来源: 编辑:李子韵 2025-02-06 10:32:53 查看数:0

朗读:曹国梁

曹国梁,毕业于南京师范大学文学院播音与主持艺术专业,现为泰州新闻综合广播主持人。

人生格言:当你的心中充盈着善意,美和爱会从眼睛、笔端、声音里洋溢出来。

年的滋味

作者:刘仁前

爆竹声中一岁除,春风送暖入屠苏。千门万户曈曈日,总把新桃换旧符。

王安石的这首《元日》,可谓妇孺皆知,够得上当下所谓“现象级传播”。年,在国人心中之重要,不言而喻。过年,这一特有的传统习俗,祖祖辈辈,年复一年,延续了几千年的时光。那则关于“年”的传说,亦随之流传了几千年。

说不清从何时起,过年渐渐远离了那则传说。贴春联,再也不为躲避那怪兽的袭击矣。年,在人们心目中成了一种新的期盼、新的希冀。于是乎,年,在民间,在普通农家那里,变得多彩而多姿,生动极了。

劳作了一年的庄户人,该高高兴兴、轻轻松松过个年,过几天舒心的日子了。其实,说到过年,顶开心的,还是孩子们。对于孩子们来说,过年则意味着有新衣服穿,有好东西吃,还有好玩的、好看的,怎么能不开心呢!当然,我说的不是当下,而是几十年前,我儿时的情形。

在我儿时的记忆里,年的滋味是香甜的。这份香甜首先来自大年初一早上的糖团。

大年三十晚上,一家人欢天喜地吃好年夜饭之后,便会在堂屋的电灯下,围坐在大桌旁,各自动手,包糖团。

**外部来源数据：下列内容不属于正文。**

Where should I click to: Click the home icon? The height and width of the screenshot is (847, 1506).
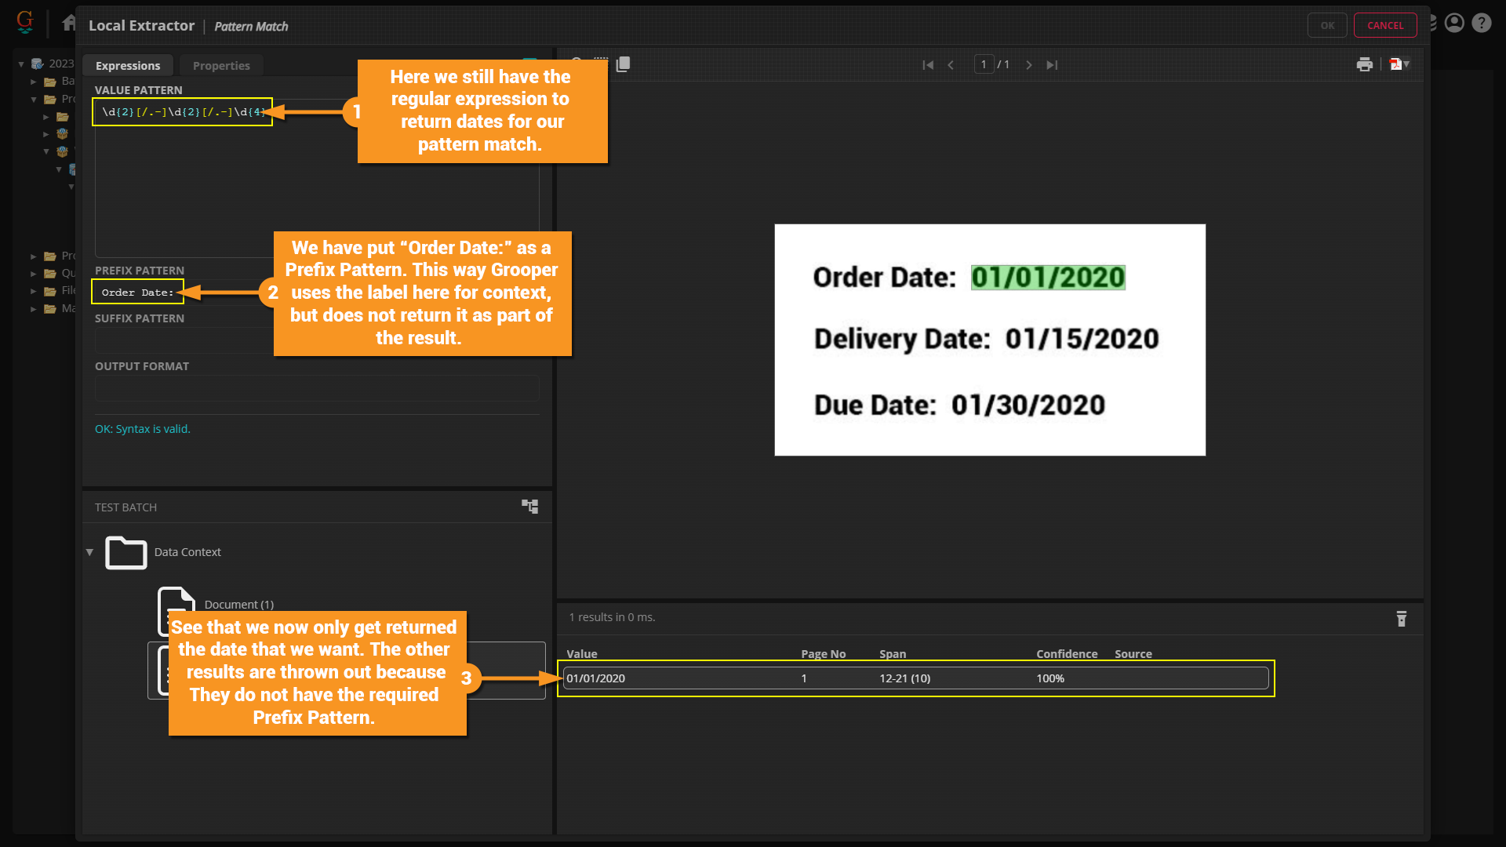(x=70, y=24)
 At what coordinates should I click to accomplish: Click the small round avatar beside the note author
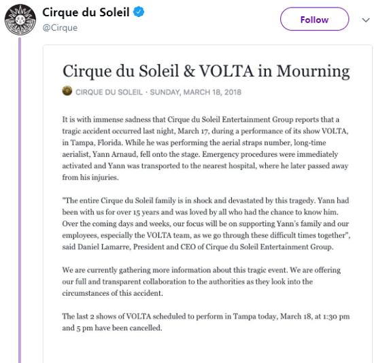67,91
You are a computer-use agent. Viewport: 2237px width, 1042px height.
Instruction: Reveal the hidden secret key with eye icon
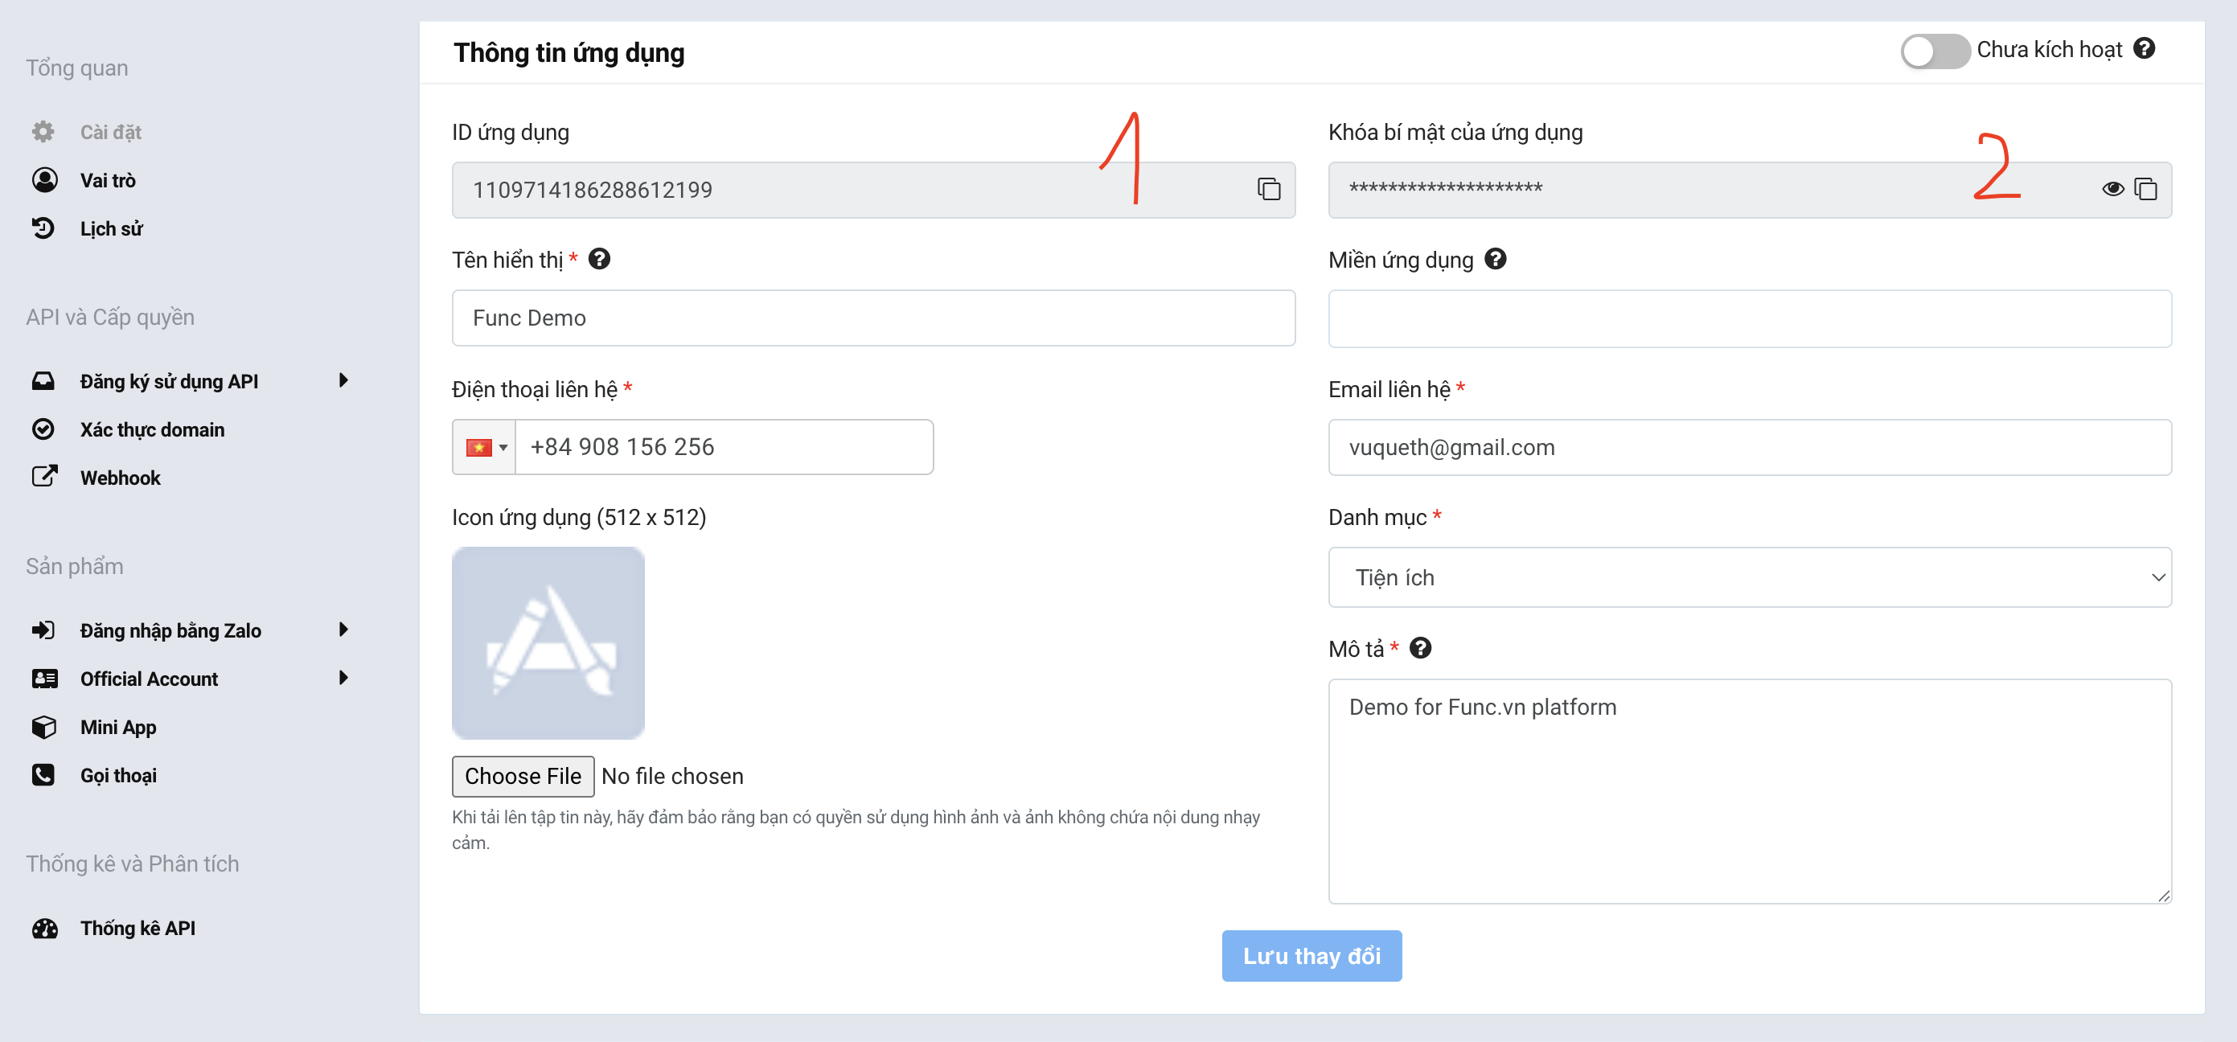2113,189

包糖团,有一项重要的工作:和米粉。这项工作,多半由母亲来做。

米粉,由饭米和糯米混合而成。和米粉时,得考虑其黏稠度。和的过程中,加水是颇见技术含量的环节。说得玄一些,和米粉者,必须掌握米粉的性子,要知其根底。而不是仅靠现场观看,瓷盆里的米团是烂了,还是硬着。好的米团,其软硬度、黏稠度,都要达到最佳点。

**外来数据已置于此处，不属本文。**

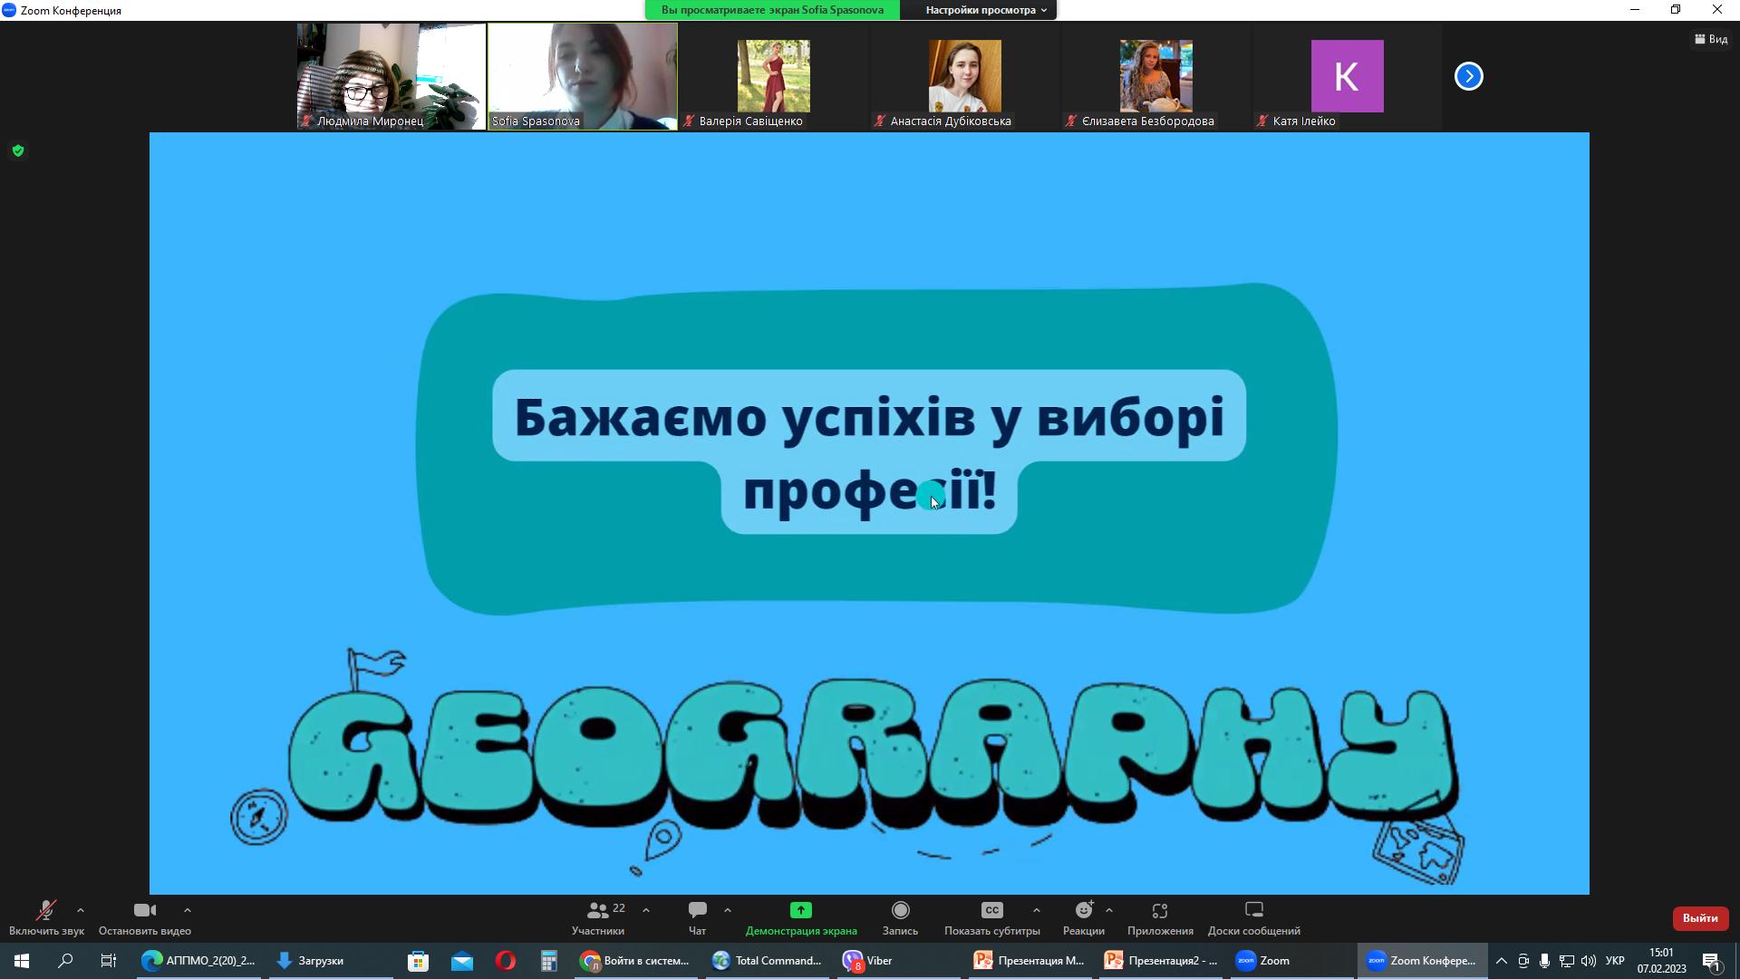Viewport: 1740px width, 979px height.
Task: Click the green Share Screen icon
Action: point(800,910)
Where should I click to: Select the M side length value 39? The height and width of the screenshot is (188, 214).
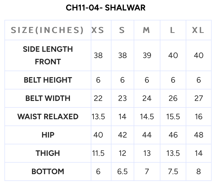pyautogui.click(x=147, y=55)
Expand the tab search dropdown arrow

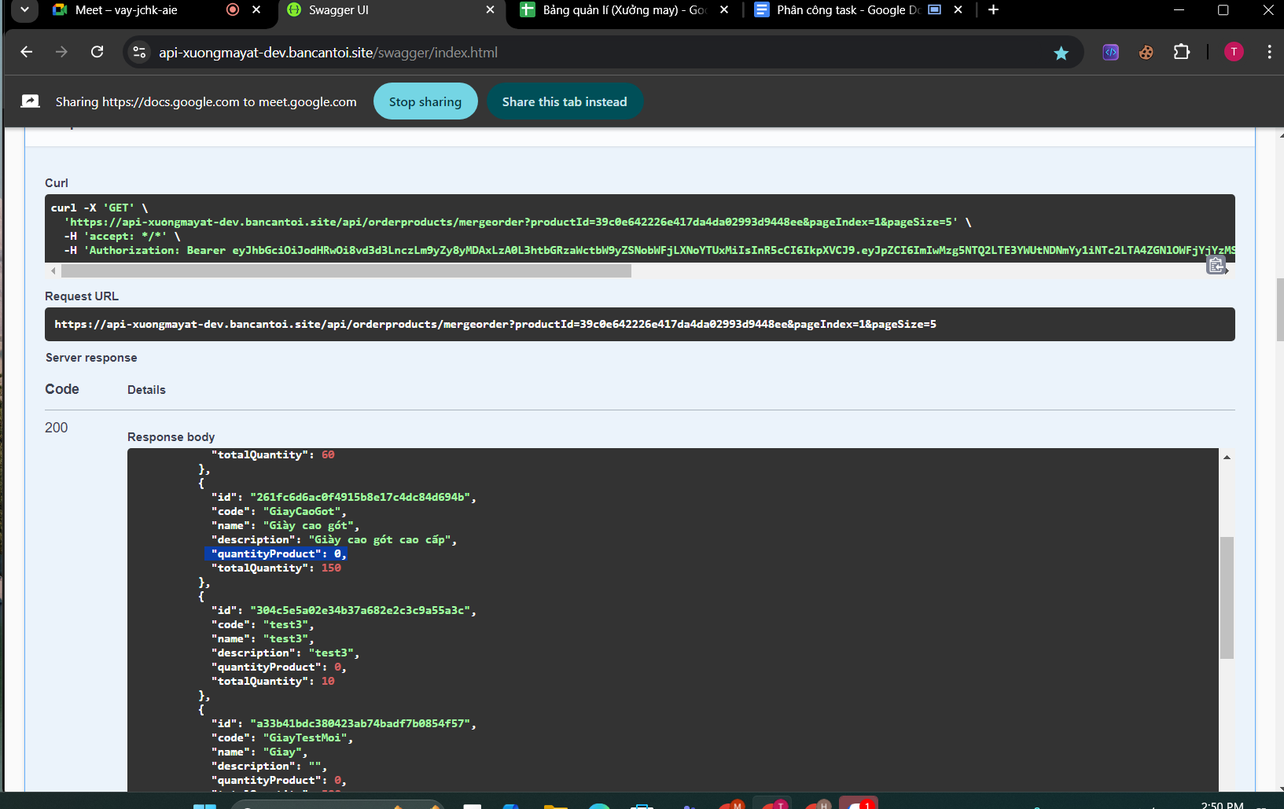(24, 10)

等到母亲把和好的米团端到堂屋大桌子上时,我和妹妹们便新奇地围拢在一起,争着抢着参与到包糖团的行列之中。

此时,父亲已拿出糖罐、芝麻罐,准备做包糖团所需的馅儿。糖团的馅儿,在我们家有两种:一种是红糖馅儿,另一种芝麻红糖馅儿。将芝麻捣烂成粉末状,与红糖混在一起,便可制成芝麻红糖馅儿。这芝麻红糖馅儿,比起红糖馅儿,更多一层芝麻香。

一盏灯照着,一家人团团地围着,开心地说笑着,并不影响手里包糖团的活儿。这便是一年中最快活的时光。

包着包着,外面下起了鹅毛大雪,沸沸扬扬,飘飘洒洒。用不了多一会儿,白了天,白了地,白了树杈,白了村庄。父亲朝门外望了望,说,这是瑞雪,好着呢!瑞雪兆丰年。庄户人,能盼上一个好年景,比什么都重要。

年的香甜,还来自花生、糖果、葵花籽之类的吃食。这些被大人们称之为零食的东西,平时很难见到。过年就有个好处,这些香甜之物,从别人家也可获得,真是开心。

现如今,拜年似乎只在央视春晚上火着,民间几乎早就忘了。然,拜年的习俗,至今都深刻在我的脑海里。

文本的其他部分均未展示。